WORK TO COMPLETE. Starting with the first line of the entries and continuing through the line with "pyautogui.click(x=868, y=140)", present those lines as a numbered list, skipping any blank lines. Leave the pictures out of your answer.

Screen-element location entries:

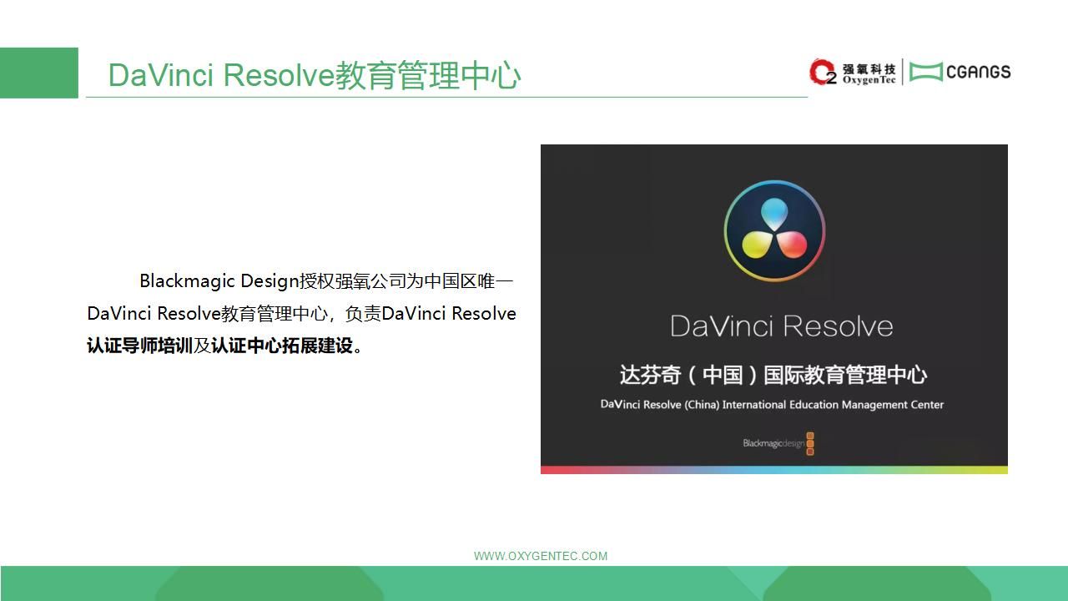Click the slide title DaVinci Resolve教育管理中心
Image resolution: width=1068 pixels, height=601 pixels.
tap(314, 75)
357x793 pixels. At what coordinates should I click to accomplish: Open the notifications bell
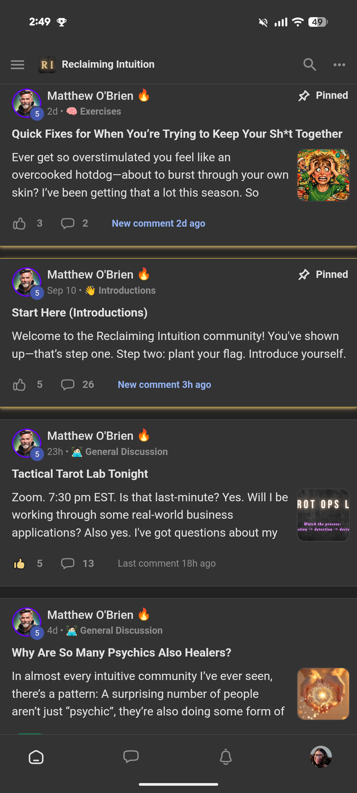click(226, 757)
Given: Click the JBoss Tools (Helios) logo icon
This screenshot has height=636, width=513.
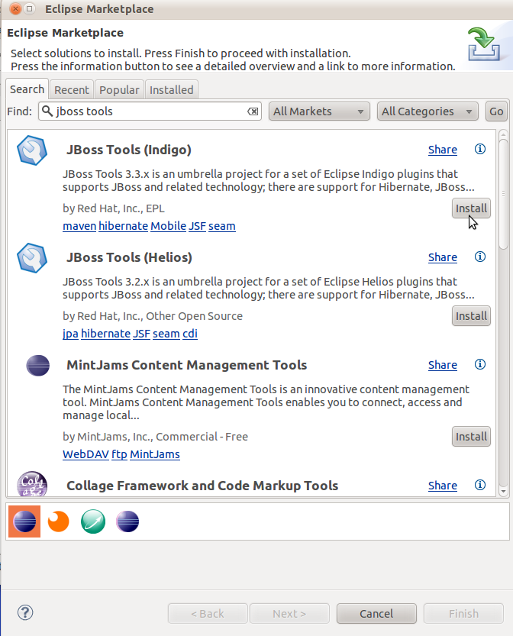Looking at the screenshot, I should click(32, 258).
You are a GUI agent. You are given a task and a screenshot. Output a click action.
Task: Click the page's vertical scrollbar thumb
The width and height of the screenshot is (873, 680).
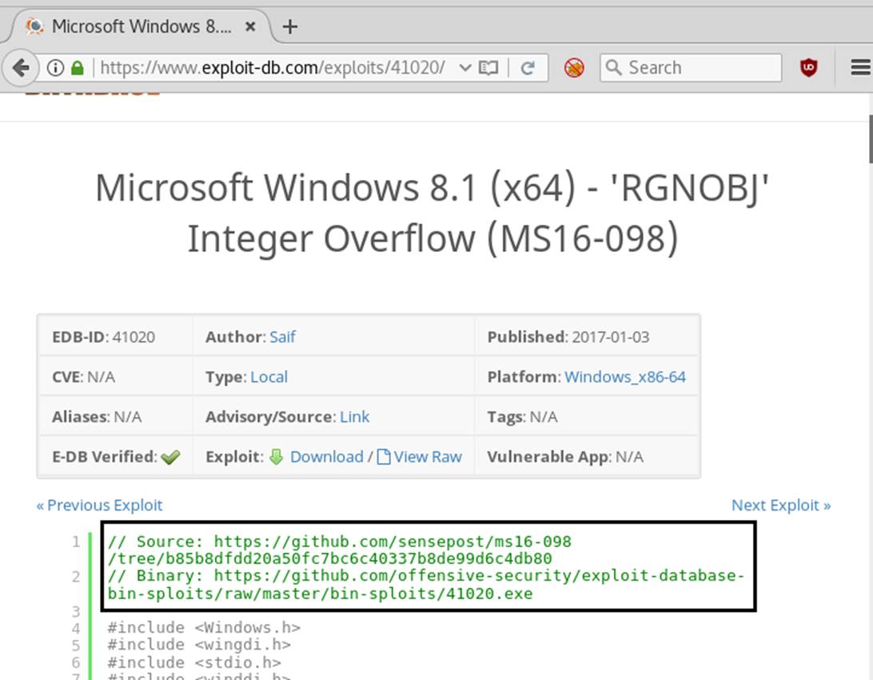pyautogui.click(x=868, y=140)
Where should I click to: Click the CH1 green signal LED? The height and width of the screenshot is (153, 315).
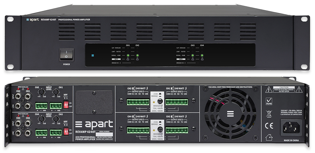128,56
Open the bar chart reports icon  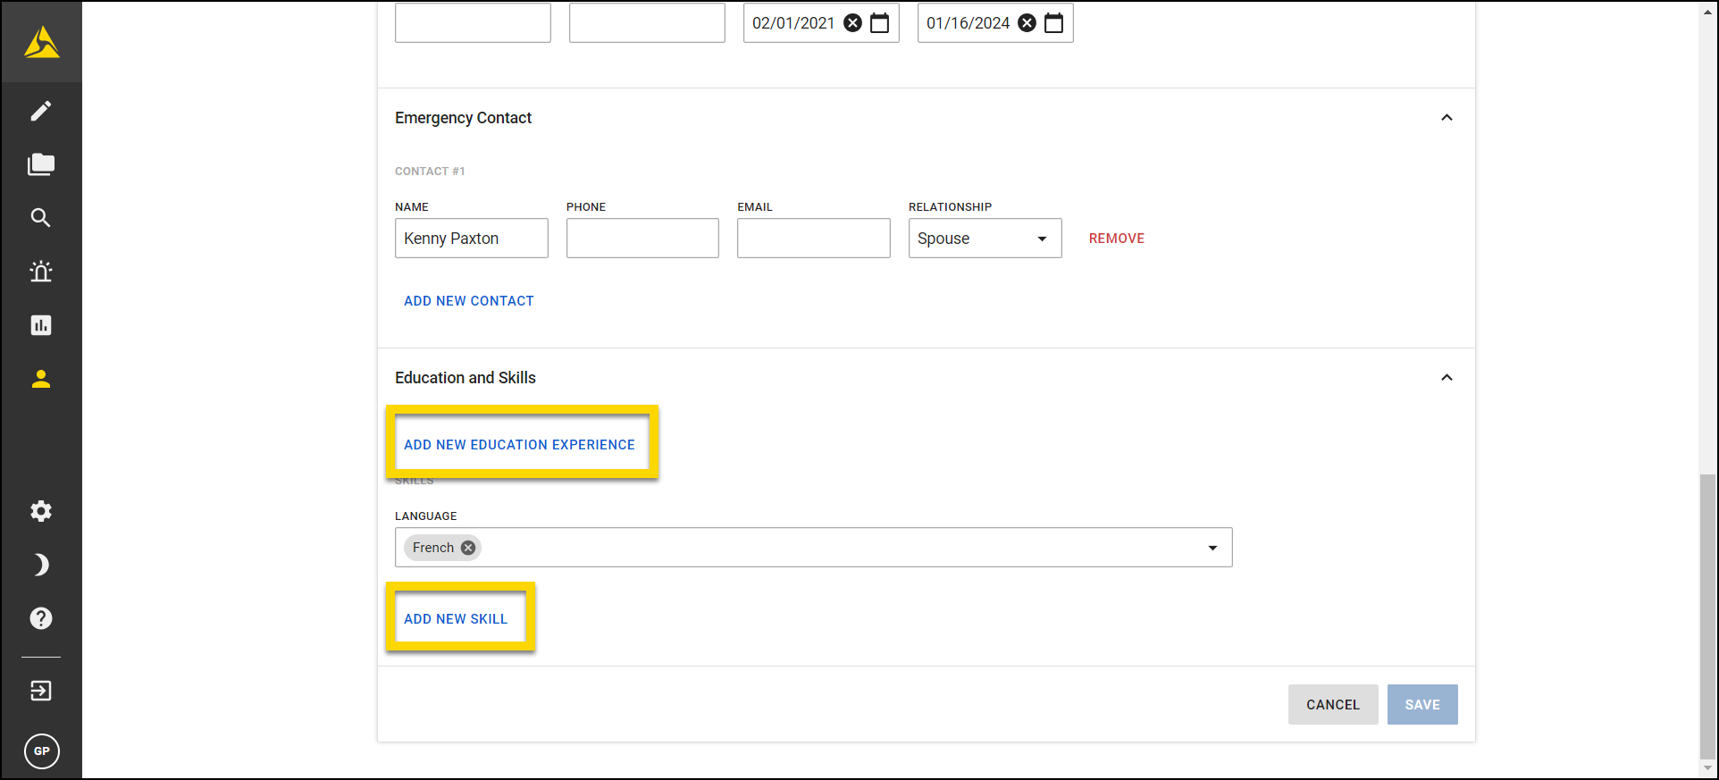tap(41, 325)
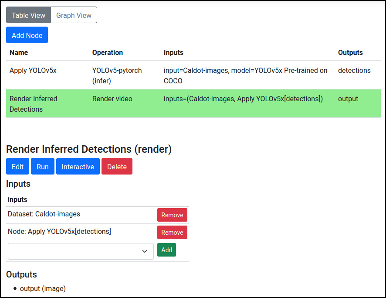
Task: Click the Inputs column header
Action: point(173,52)
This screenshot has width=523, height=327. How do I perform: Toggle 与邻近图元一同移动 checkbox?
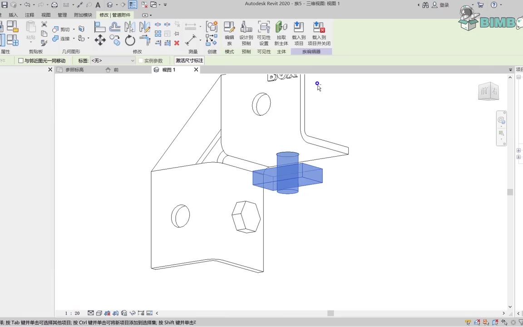coord(21,61)
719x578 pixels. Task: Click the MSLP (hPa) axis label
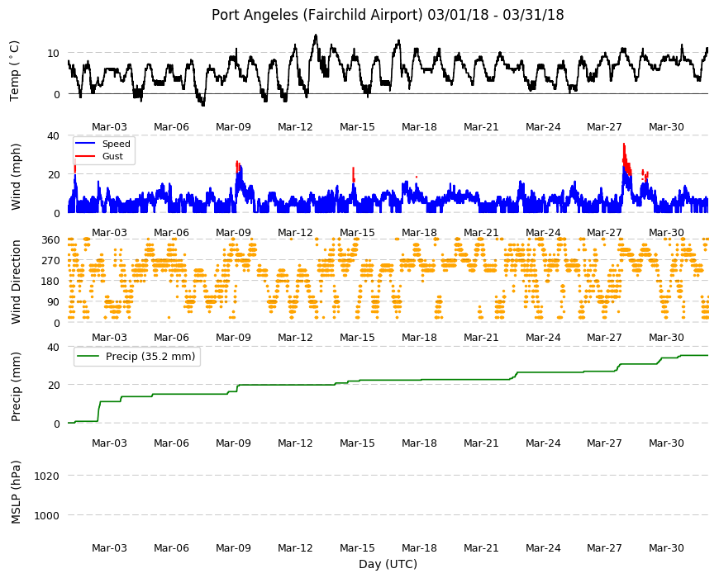point(16,492)
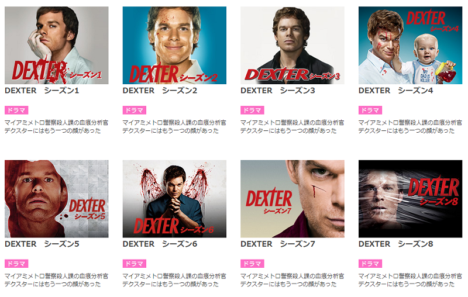Click the title link DEXTER シーズン6
The width and height of the screenshot is (468, 297).
point(160,244)
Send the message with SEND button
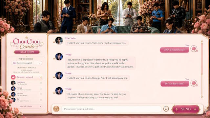The height and width of the screenshot is (118, 210). tap(186, 109)
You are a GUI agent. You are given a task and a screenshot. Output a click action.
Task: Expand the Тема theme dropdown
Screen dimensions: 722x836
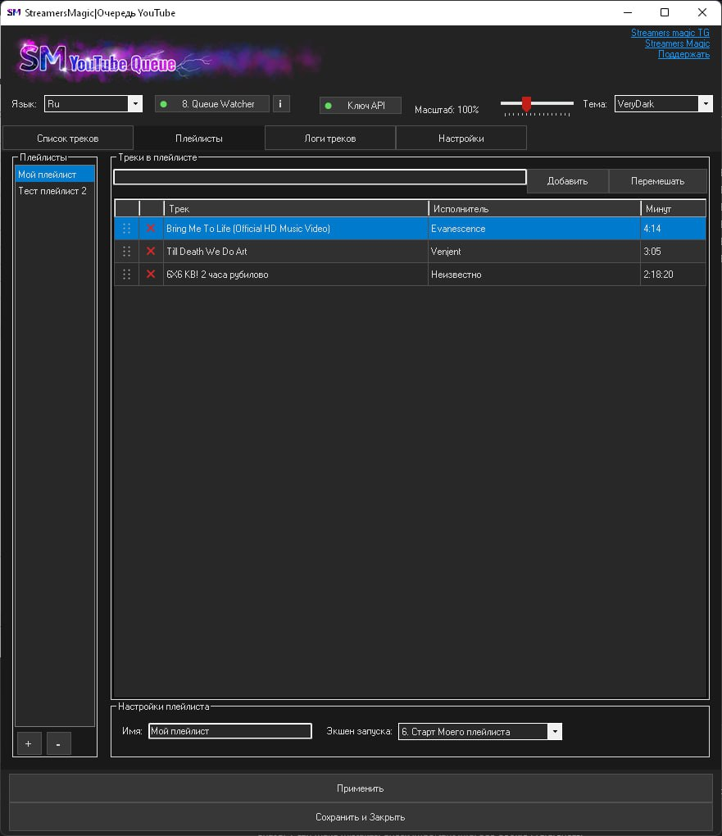click(x=706, y=104)
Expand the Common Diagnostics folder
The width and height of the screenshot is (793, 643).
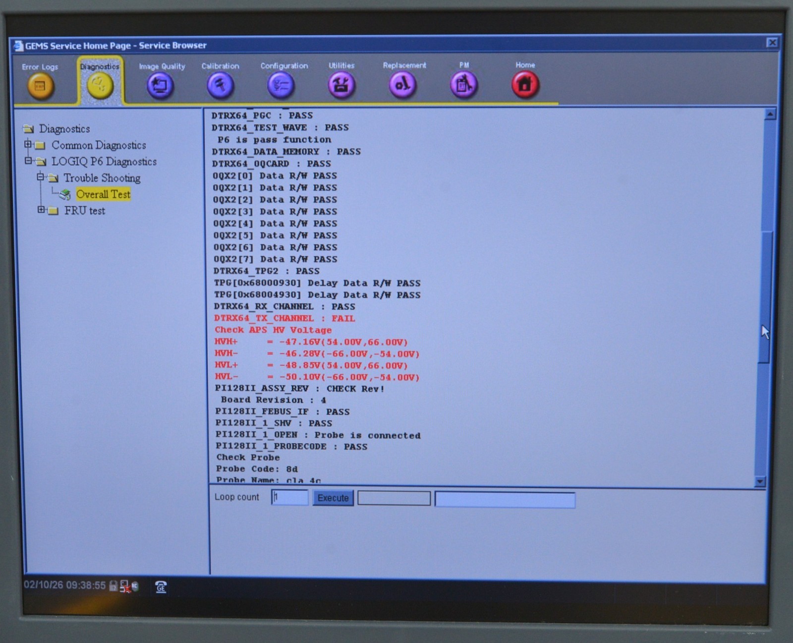pyautogui.click(x=28, y=145)
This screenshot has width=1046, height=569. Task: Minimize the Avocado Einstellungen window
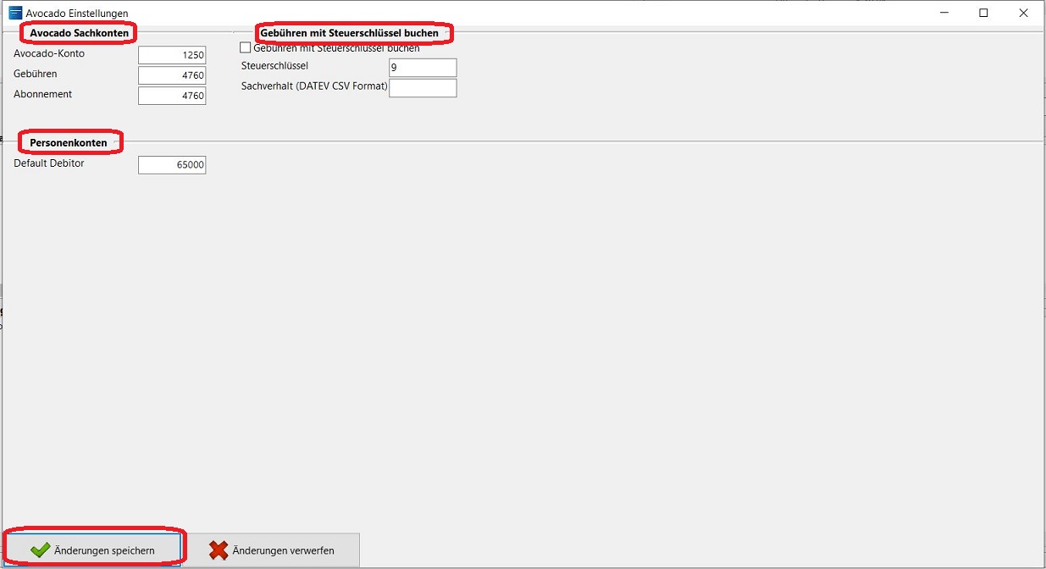pos(943,13)
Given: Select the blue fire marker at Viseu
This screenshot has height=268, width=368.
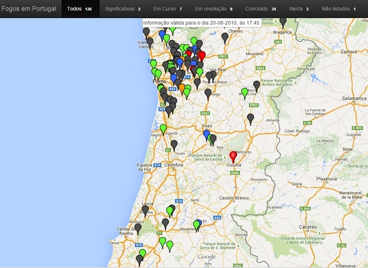Looking at the screenshot, I should 206,136.
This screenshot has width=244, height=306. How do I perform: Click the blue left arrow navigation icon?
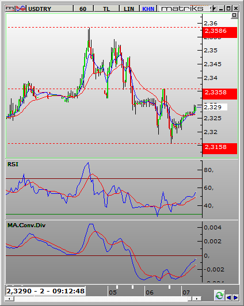pyautogui.click(x=228, y=297)
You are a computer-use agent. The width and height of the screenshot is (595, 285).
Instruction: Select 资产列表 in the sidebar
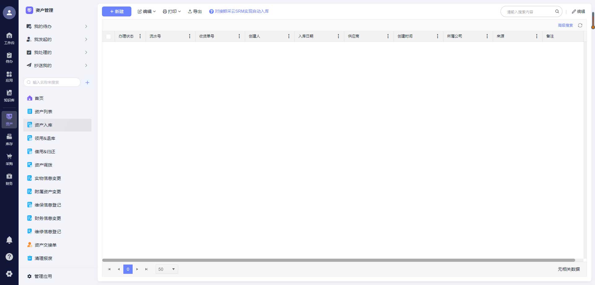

TASK RESULT.
1. Click the slide title DaVinci Resolve教育管理中心
2. Image resolution: width=1068 pixels, height=601 pixels.
3. tap(314, 75)
4. 357x793 pixels. At what coordinates should I click to accomplish: Open the notifications bell
5. click(226, 757)
6. Given: Click the JBoss Tools (Helios) logo icon
7. This screenshot has height=636, width=513.
8. Looking at the screenshot, I should click(32, 258).
9. You are a GUI agent. You are given a task and a screenshot. Output a click action.
10. Task: Click the page's vertical scrollbar thumb
11. The width and height of the screenshot is (873, 680).
12. pyautogui.click(x=868, y=140)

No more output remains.